• [Aim of the task]: Once you reach the line that holds "Task: Open the View Website link" in the listing below, output it and every line after it through the line that holds "Viewport: 803px width, 452px height.", word for word.

• [Dataset extract]:

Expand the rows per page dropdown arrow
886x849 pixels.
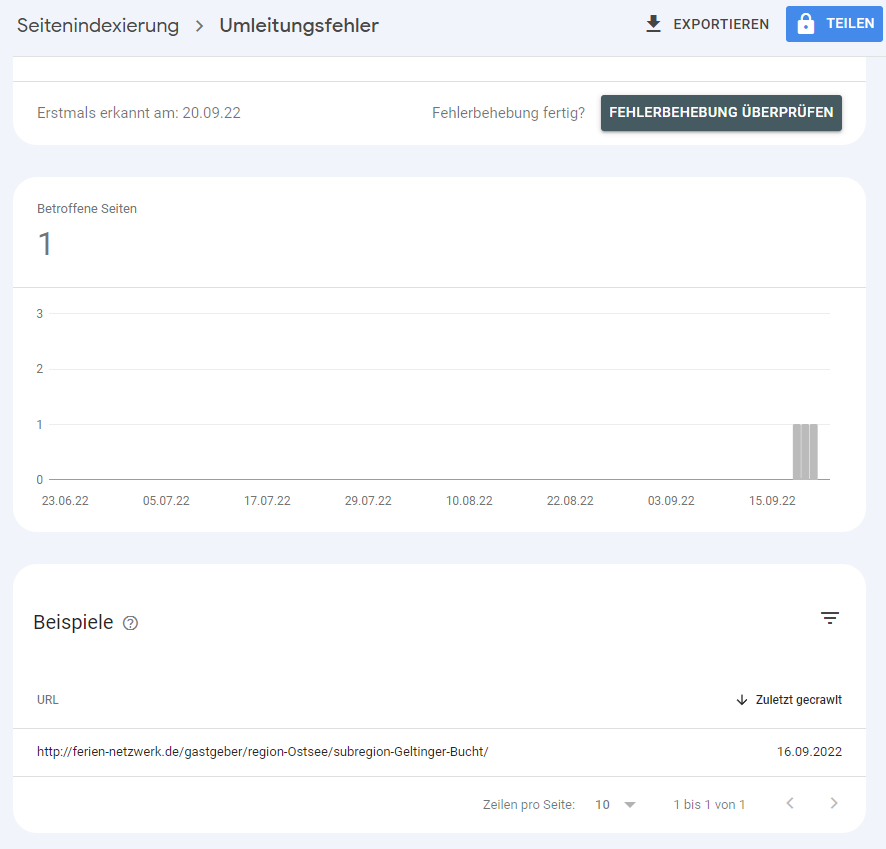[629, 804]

==

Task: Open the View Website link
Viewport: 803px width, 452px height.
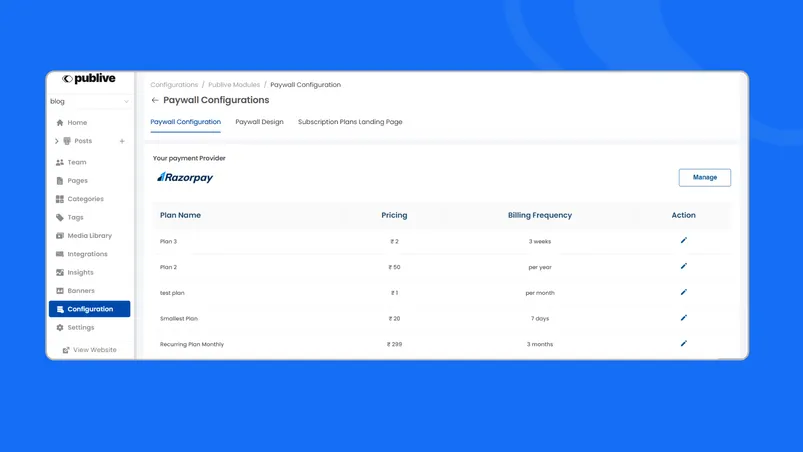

• [Exercise solution]:
Task: Open the View Website link
Viewport: 803px width, 452px height.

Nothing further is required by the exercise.